TRAC Disappointed with New Collective Agreement Negotiations

Union Gathers Protests During Board of Governors Meeting

  • Jeremy Tessier (pictured above) will takeover as TRAC president as of June 1. Photo Alexander Perez

Teaching and Research Assistants at Concordia continue to tussle with the university over wages and split contracts.

On Wednesday April 18, members of TRAC gathered outside of Concordia University’s GM building, while inside a Board of Governors meeting was underway.

TRAC’s last collective agreement expired May 1, 2016. Both TRAC and the university have been negotiating a new agreement since the fall.

The union came to protest because Concordia’s bargaining team has refused TRAC’s demand the university stop splitting contracts and give wage increases for teaching and research assistants.

Split contracts are based according to the task performed, meaning that TA’s must sign two contracts—one for teaching hours and one for hours spent marking students’ work. TA’s are paid $24.93, while markers are paid $20.21.

“What do we get for our contributions?” said Jeremy Tessier through the megaphone. “We get precarious work. We get unpaid overtime. We get unpaid training—which is illegal by the way. We get reduced hours, we get split contracts.”

Tessier—who will takeover as TRAC president on June 1—is a TA in the Geography, Planning and Environment department. Tessier worked as a TA from 2015 to 2017, but when he returned for his third year he said his hours dropped from 130 last winter semester to 65 hours.

While discussing matters such as the grievance process and job-appointment TRAC’s current president Alexandre St-Onge-Perron said the union gained “significant victories”.

When it came to discussing matters relating to financial sections of the collective agreement, St-Onge-Perron also said Concordia was not willing to negotiate a new three-year agreement.

“[It was] assumed by everyone to be a three year collective agreement like the previous one, [and that it would] cover the years 2016-2017, 2017-2018, and 2018-2019,” said St-Onge-Perron in an email.

St-Onge-Perron added that TRAC only received an offer for 2016-2017 and 2017-2018, with the collective agreement expiring on May 1, 2018, with no solutions over split contracts.

“If we had to bend to the employers demands, it would mean no solution to the issue of split contracts and no solution to the facts that RAs are underpaid,” St-Onge-Perron said.

TRAC also doesn’t want to settle for a collective agreement that doesn’t provide a living wage of $15 per hour for undergraduate RAs.

“I’m not blaming the negotiator here, I’m blaming the top administrator of the university who didn’t give the negotiator mandate to negotiate a good collective agreement with us,” he continued.

It’s not the first time TRAC chose to publicly voice their concerns. Back in October, TRAC’s bargaining officer Gonzalo Renato Quintana Zunino protested outside of the GM building, dressed up as Jon Snow from the HBO series Game of Thrones, just as they were set to re-enter negotiations with Concordia.

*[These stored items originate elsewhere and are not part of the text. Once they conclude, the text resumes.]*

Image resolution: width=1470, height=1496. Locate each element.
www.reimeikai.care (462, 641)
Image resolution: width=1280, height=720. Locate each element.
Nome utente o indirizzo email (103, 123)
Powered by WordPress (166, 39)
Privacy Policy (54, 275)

This past February, TRAC continued to make their concerns public when they sent Concordia President Alan Shepard a giant Valentines day card. The card wrote, “Many of us do unpaid hours, do not get paid a decent wage, have different contracts for essentially the same job, and are misled during the hiring process.”

The Concordia Student Union newly elected General Coordinator, Sophie Hough, also stood in solidarity with TRAC.

“As a student representative, I think it’s important to stand up when the university is taking advantage of students like it is in this case, and to take a stance against that,” she said.

St-Onge-Perron said TRAC will continue to mobilize to convince the university to address the issue if not settled.

“Shepard and the people on [the Board of Governors] are not letting the negotiator put a number on the table, they are preventing the negotiator from doing their job and that is very problematic,” he said.